Italianamerican


Martin Scorsese's Italianamerican is a charmingly off-the-cuff documentary that captures the director's parents, Catherine and Charles, talking about their lives and the lives of their own immigrant parents. The film is an utter delight from start to finish, full of the wit and vitality and obvious love of talk that these people bring to their unscripted conversations about the past and the lives of Italian immigrant communities in New York. Scorsese set the film in his parents' own home, where they're totally at ease, not tempering their effusive personalities a bit for the camera. There is no artifice here, no attempt to disguise the fact that a movie is being made. In the opening scenes, Scorsese shows himself walking around the living room, then stepping behind the camera to watch his parents hash out where they're going to sit on the couch (a running gag is built around Catherine's jokes about Charles not wanting to sit too close to her). Scorsese then tries to coach his mother into giving him an introduction about the tomato sauce recipe she's going to prepare on camera. Instead, she asks him again and again what he wants her to do, and then, in a very funny moment, tells him what he should say, unable to resist acting like a mother, giving filmmaking advice to her son the director. Scorsese finally nudges her into actually demonstrating the sauce recipe, and the camera follows her into the kitchen, where she jokes about the hard meatballs of some of her friends — "you throw them against the wall and it cracks" — and then laughs abashedly, saying she shouldn't be talking that way.

Scorsese leaves it all in, letting the seams show. Later on, as he and his parents converse around the dinner table, they eat pasta and drink wine as though it's just an ordinary meal, as though the camera just happens to be there. At one point, Scorsese's hand reaches into the frame from behind the camera with a fork to pick at a bowl of salad on the table while his parents talk.

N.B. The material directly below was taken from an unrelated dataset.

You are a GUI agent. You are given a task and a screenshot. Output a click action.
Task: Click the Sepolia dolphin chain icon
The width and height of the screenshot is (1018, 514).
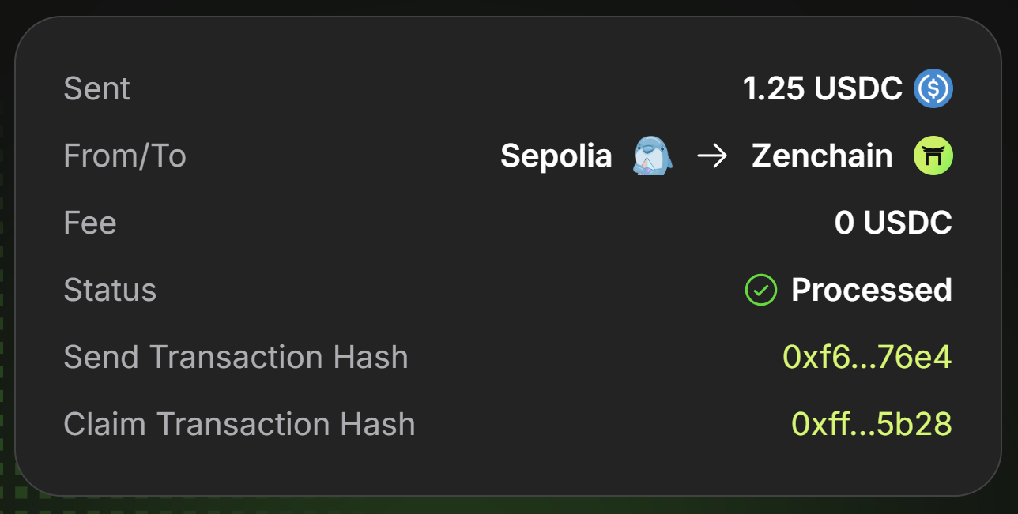tap(653, 156)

It's all so casual and offhanded, adding to the atmosphere of family closeness.

The setting is perfect, too, an obviously cramped but homey apartment that, it gradually emerges through Catherine and Charles' stories about their childhoods and their early years as a couple, is actually an upgrade for them. Catherine talks about living in an even smaller apartment — only three rooms — with her parents, nine siblings and, eventually, her aunt and uncle and their child. They made the most of the space, too. Catherine talks about how they even used to make wine in her family's apartment, keeping the barrels of fermenting grapes in one of the rooms where they slept. She looks around her as she talks about this, as though imagining how they managed to fit so many people and do so much in such a small space, and a sad, wondering smile crosses her lips. It's wonderful: there are so many shots and moments here where one can see Scorsese's parents mentally returning to previous eras, their eyes shining with the reminiscences, fondly smiling as they remember how their lives used to be.

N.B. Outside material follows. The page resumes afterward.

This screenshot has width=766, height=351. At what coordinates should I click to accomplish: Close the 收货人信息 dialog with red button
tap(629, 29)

Through their funny, charming stories, there emerges a portrait of the Italian-American experience in New York, and indeed the experience of all lower-class immigrants struggling to make lives for themselves in a new land. The cramped apartments, the large families, the kids working as soon as they're old enough rather than continuing in school, the wife supplementing her husband's income with sewing, the cooking, the sense of community: it's all told with such obvious love and tenderness and joy that the hardships and struggles don't seem nearly as important as the love of life and the hard-working values of these people.

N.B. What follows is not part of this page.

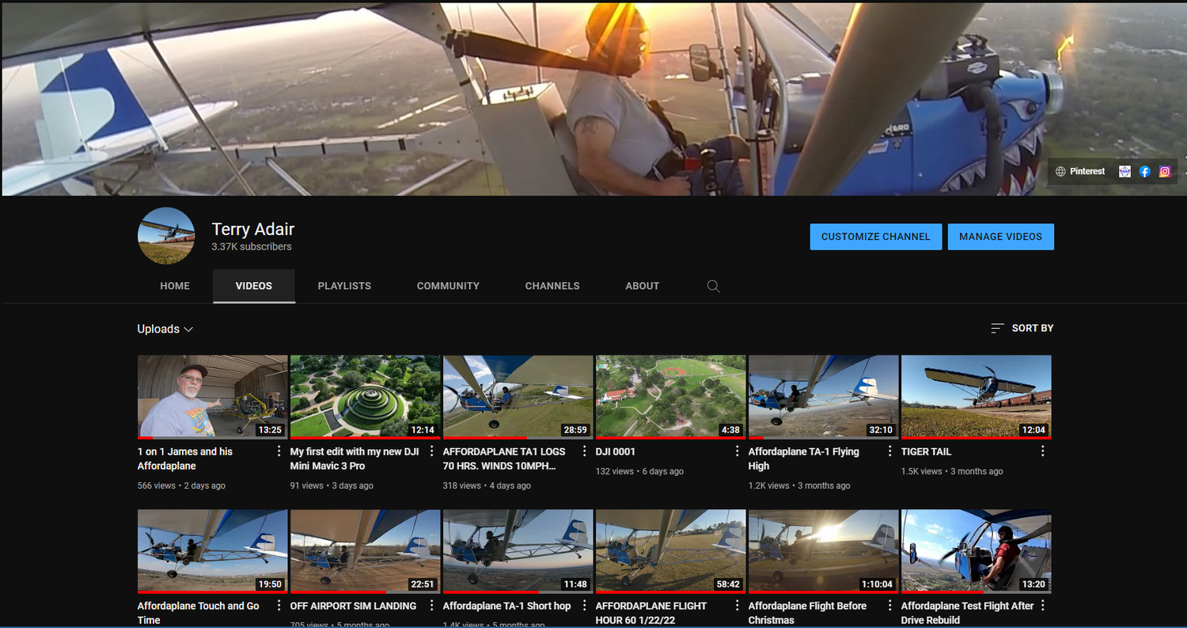Click the Terry Adair channel avatar
The image size is (1187, 628).
(x=166, y=236)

Scorsese obviously knew what he was doing in choosing his own parents as his subjects. In front of the camera, they are surprisingly loose and open, bantering and bickering with one another, laughingly ribbing one another the way only a long-married and still close couple can do. They have a real way with words, an intuitive verbal skill that makes them an absolute delight to listen to. Their stories are, in some ways, about poverty and immigrant slums, but their tone suggests only happy memories, and above all an abiding respect for the values embodied by previous generations, values that they strive to carry on in their own lives. It's a vivid portrait of this lifestyle, achieved almost entirely through their evocative words; Scorsese occasionally cuts in archival family photos, but mostly the camera remains trained on Catherine and Charles. This is a verbal movie, a movie that celebrates the art of storyelling and the personalities of the people telling the stories. Catherine and Charles represent a particular way of life, and their way of talking, their relaxed, self-confident way of being, will be familiar to anyone who has ever had parents or grandparents from similar backgrounds. They embody traditional gender roles — at one point, Charles jokes that while everyone knows men are better cooks than women, cooking is simply not the man's job — but at the same time they have great respect for each other's hard work, and they spar and joke with one another as obvious equals. The way they take turns telling stories, filling in details, occasionally stubbornly disputing one another on facts, suggests their level of comfort and familiarity with one another.

Italianamerican is a remarkable documentary that emphasizes how vital and exciting a simple, well-made film can be just by placing compelling subjects in front of the camera and letting their stories slowly emerge. The disarming casualness of the film adds to its effect, keeping the Scorseses in their own home, interacting with their own son as their son rather than as the man behind the camera. The film's brilliance could only be produced by this intimacy and familiarity. It is a truly homemade film, and a film about homes, about families, about heritage and history.